= The Wimbledon Trilogy =

Novel trilogy by Nigel Williams

The Wimbledon Trilogy consists of three books written by Nigel Williams set in Wimbledon, London and published by Faber & Faber:

Front cover of The Wimbledon Poisoner illustrated by Pierre Le-Tan

- The Wimbledon Poisoner (1990, ISBN 978-0-571-16131-7) : Henry Farr, a struggling solicitor is desperate to get rid of his wife, Elinor and decides to poison her, following the example of Everett Maltby, the original Wimbledon Poisoner. He obtains a quantity of thallium from a chemist using a forged optician's order and bastes a roast chicken with it. Unfortunately his wife is not feeling hungry and neighbour Donald arrives unexpectedly as the meal is served and takes a large portion with tragic results. Soon his friends and neighbours are dying in great numbers as the poisoning continues to misfire, and at every turn Henry is dogged by Inspector Rush, a friend of Elinor's...
- They Came from SW19 (1992, ISBN 978-0-571-16836-1) : 14 year-old ufologist Simon Britten's father has just died and his spiritualist mother attempts to contact him through the advocacy of The First Church of Christ the Spiritualist, South Wimbledon of which she is a member. At the same time the regular UFO watch on Wimbledon Common also makes contact of a different kind. Simon is caught between the church and aliens and struggles to find the truth...
- East of Wimbledon (1993, ISBN 978-0-571-17151-4): Robert Williams passes himself off as a Muslim to get a job at the Wimbledon Independent Islamic Boys Day School. This pretence is soon under pressure as Robert knows very little about Islam. He is also entrusted with the care of Hasan a blind pupil who is believed by the so-called 'twenty-fourthers' (cf. twelvers), a sect of the nizari ismailis, to be the twenty-fourth imam (cf. Twelfth Imam), whose occultation they eagerly await...

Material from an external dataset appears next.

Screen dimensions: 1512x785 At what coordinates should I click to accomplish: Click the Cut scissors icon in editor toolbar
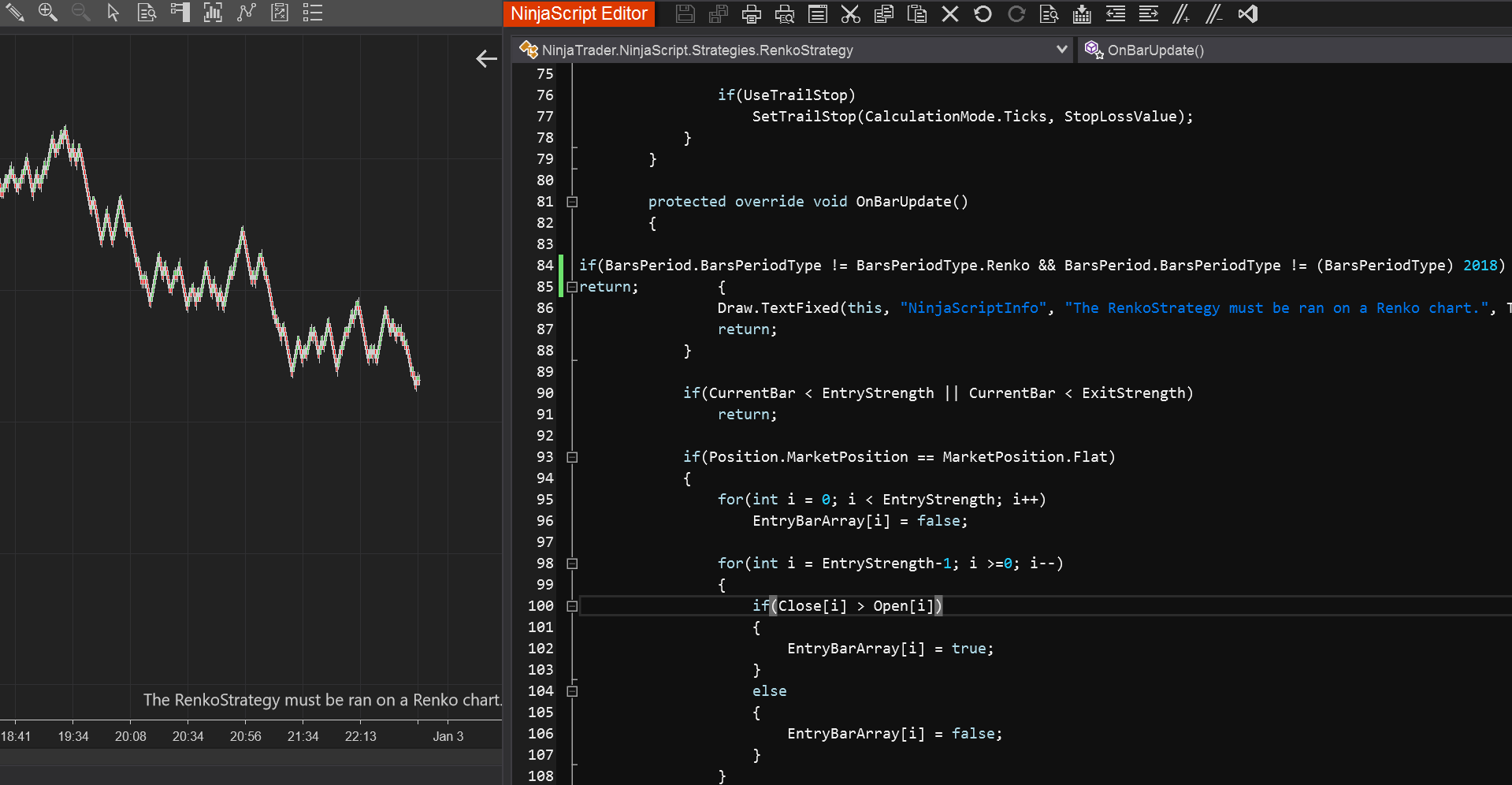851,14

The three books were combined into a single volume entitled The Wimbledon Trilogy in 1995 (ISBN 978-0571176335).

Scenes from a Poisoner's Life (1994, ISBN 978-0-571-17403-4), is a series of 12 linked stories, one for each month of the year concerning characters from the Wimbledon Trilogy.

==Screen adaptation==
The Wimbledon Poisoner was adapted for television in 1994 by the BBC. Originally in two parts and directed by Robert Young it starred Robert Lindsay as Henry Farr, Alison Steadman as Elinor and Philip Jackson as Inspector Rush.